* **What needs to be done**:
The reply is to be the lines from the one with "Given: Jump to page 7 thumbnail" through the last line of the records below, each retyped exactly, with pictures left out.

* **Data under study**:
* * * * *

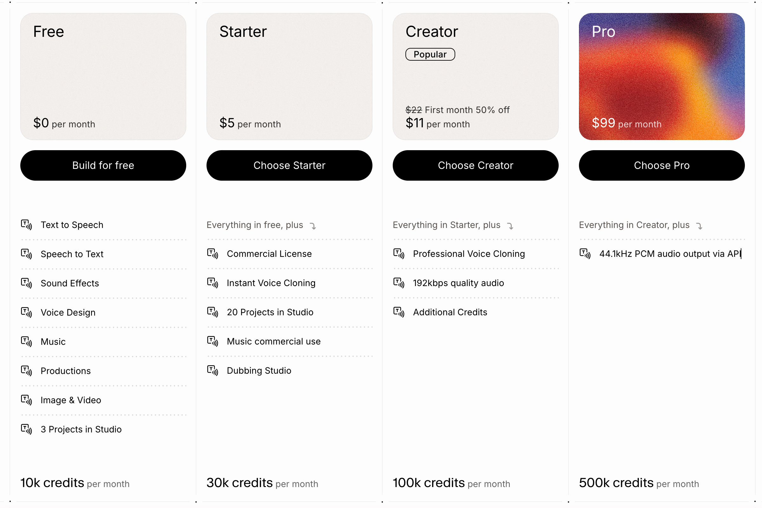Screen dimensions: 762x508
Task: Click the icon next to Sound Effects
Action: [x=27, y=283]
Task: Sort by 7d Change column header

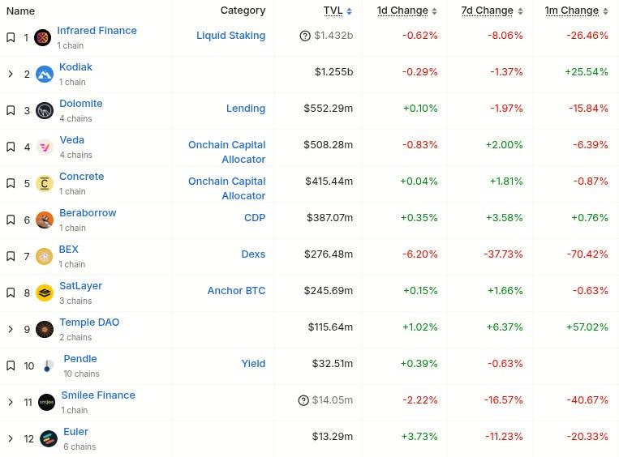Action: 489,11

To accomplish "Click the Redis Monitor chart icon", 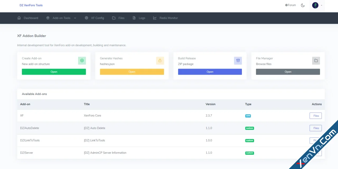I will (x=154, y=18).
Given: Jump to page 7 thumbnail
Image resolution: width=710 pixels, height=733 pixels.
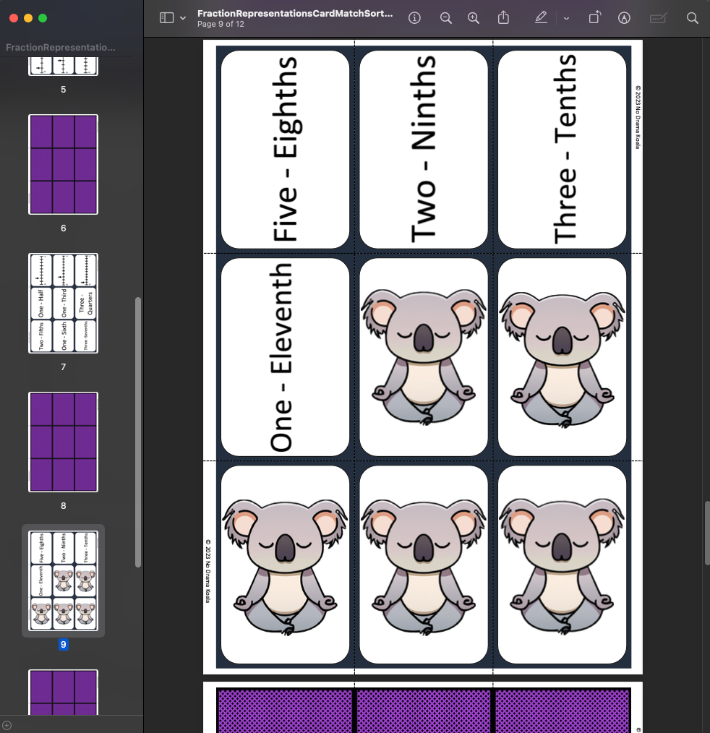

* * * * *

* **Result for this exercise**:
Given: Jump to page 7 thumbnail
Image resolution: width=710 pixels, height=733 pixels.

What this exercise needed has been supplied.